Las recientes elecciones provinciales habilitaron un escenario, como sucede cada dos años, para todo tipo de pronostiquería (si acaso esa palabra existiese), una marea de meteorólogos electorales que, basándose en los estudios que mejor expresen sus intenciones y deseos, habilitarán a promisorias realidades futuras. En esa tormenta de datos muchas veces inconexa, caemos, sin opción, los llamados encuestadores. A quienes nos dicen de todas las maneras posibles (desde maestros a chantas, por ser leve en los adjetivos), y que sin problema asumimos. Pero lo relevante del asunto no radica en cómo podemos, o no, cargar con esos motes valorativos, sino mejor en poder discutir para qué estamos.

Comenzaría allanando el análisis diciendo para qué no estamos: para decir verdades absolutas, para adivinar resultados, para mentir sobre cosas que no pasan, para halagar a personalidades de la política, para explicar tantas cosas que no sabemos, ¡sí, no sabemos! Y justamente, como no sabemos, desarrollamos estudios con los que buscamos aprender y aprehender la realidad para (ahora sí diría para qué sí estamos), hacernos mejores preguntas, generar hipótesis, dudar, cuestionar, incomodar. De hecho, no preguntamos para respondernos, sino para cuestionarnos las respuestas establecidas. En ese preguntar surgirán argumentos vagos, menos precisos e incluso errados, pero pareciese que ciertos errores sirven de excusa para denostar a sus responsables. ¿Acaso la política misma no es un proceso de marchas y contramarchas y de tensiones que no se resuelven? ¿Acaso estas tensiones pueden resolverse desde los aportes de estudios de opinión pública? No subestimemos lo complejo que resulta la sociedad en sus decisiones y pensamientos o nos volverá a pasar otro Milei que “nadie vio venir”.

El estudio, pensado como encuesta, lógicamente carecerá de su espíritu crítico, porque es solo una descripción de una serie de respuestas a un estímulo que llamamos pregunta, como, por ejemplo: “¿a cuál de estas opciones votará en las próximas elecciones?”. Y en este mundo de lo inmediato, de caminos cortos, de experiencias efímeras, de lo superficial y cómodo, es más fácil esperar que una encuesta anticipe el porcentaje resultante de una elección, a que un estudio se cuestione sobre las construcciones que lleva el proceso político de una ciudad, provincia o país; uno que desnude a los intérpretes de la política y los vincule en procesos de mutua determinación con la ciudadanía, esa misma que padece los embates de la realidad lograda por haber elegido dichos caminos cortos.

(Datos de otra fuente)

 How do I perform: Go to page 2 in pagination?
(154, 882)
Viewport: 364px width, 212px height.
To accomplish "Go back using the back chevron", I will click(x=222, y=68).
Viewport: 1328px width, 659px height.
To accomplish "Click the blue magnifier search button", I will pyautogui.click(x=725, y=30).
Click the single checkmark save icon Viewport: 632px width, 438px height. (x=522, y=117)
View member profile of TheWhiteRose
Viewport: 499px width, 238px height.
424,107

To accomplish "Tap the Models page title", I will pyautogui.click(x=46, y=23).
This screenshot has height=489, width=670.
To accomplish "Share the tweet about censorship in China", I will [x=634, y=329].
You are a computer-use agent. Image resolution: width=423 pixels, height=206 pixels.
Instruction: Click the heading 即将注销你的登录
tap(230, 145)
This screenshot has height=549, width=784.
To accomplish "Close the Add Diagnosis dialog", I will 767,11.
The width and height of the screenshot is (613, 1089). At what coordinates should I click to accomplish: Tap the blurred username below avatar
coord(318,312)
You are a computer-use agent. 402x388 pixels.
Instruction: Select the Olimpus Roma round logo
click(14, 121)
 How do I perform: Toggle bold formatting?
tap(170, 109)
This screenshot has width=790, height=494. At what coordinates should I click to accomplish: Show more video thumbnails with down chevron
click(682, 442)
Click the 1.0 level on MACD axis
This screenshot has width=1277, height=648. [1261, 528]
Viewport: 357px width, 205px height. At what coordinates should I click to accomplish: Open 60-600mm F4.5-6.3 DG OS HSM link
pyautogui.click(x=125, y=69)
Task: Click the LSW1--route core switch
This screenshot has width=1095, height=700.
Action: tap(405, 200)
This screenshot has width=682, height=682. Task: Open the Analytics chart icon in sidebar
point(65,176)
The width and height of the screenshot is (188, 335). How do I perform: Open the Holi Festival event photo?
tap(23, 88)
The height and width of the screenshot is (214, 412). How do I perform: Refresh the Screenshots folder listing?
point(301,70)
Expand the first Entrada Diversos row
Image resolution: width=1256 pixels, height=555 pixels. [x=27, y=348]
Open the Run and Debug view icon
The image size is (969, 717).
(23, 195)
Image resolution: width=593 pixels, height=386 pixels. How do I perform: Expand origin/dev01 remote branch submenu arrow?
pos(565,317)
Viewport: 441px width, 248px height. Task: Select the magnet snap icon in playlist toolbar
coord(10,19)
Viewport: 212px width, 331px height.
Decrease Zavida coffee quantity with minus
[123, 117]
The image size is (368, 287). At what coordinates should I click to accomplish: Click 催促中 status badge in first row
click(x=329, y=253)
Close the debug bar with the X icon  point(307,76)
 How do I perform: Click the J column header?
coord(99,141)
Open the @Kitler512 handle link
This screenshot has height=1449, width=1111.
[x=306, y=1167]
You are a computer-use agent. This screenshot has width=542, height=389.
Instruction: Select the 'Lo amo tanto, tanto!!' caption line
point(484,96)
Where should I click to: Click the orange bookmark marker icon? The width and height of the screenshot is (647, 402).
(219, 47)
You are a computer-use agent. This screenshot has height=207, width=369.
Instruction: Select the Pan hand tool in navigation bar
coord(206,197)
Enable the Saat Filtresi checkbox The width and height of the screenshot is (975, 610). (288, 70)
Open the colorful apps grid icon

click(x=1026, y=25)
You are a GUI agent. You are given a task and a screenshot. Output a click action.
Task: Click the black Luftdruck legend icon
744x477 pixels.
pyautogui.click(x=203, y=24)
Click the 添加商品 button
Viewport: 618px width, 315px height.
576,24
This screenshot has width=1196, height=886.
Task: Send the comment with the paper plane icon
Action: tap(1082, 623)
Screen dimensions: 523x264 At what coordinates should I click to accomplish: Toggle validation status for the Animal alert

Replantearnos los modos en que se ha entendido esa relación de poder entre la política, los políticos y la ciudadanía exige despojarnos de la pretensión de verdad. No sirve decir que un estudio es una foto de un momento o que muchos estudios consecutivos conforman la película, ¡basta de eso!, un estudio aportará herramientas para generar mejores preguntas, para cuestionar más profundamente nuestros procesos sociales y mejorar nuestras herramientas de sospecha sobre cómo esos procesos se determinan con la política. Dejemos de pretender que existan oráculos que adivinen y calmen ansiedades e inseguridades y optemos por someternos a las propias y poco apacibles tensiones de una sociedad cansada, pero con voluntad de vida digna.

* El autor es sociólogo especialista en temas electorales.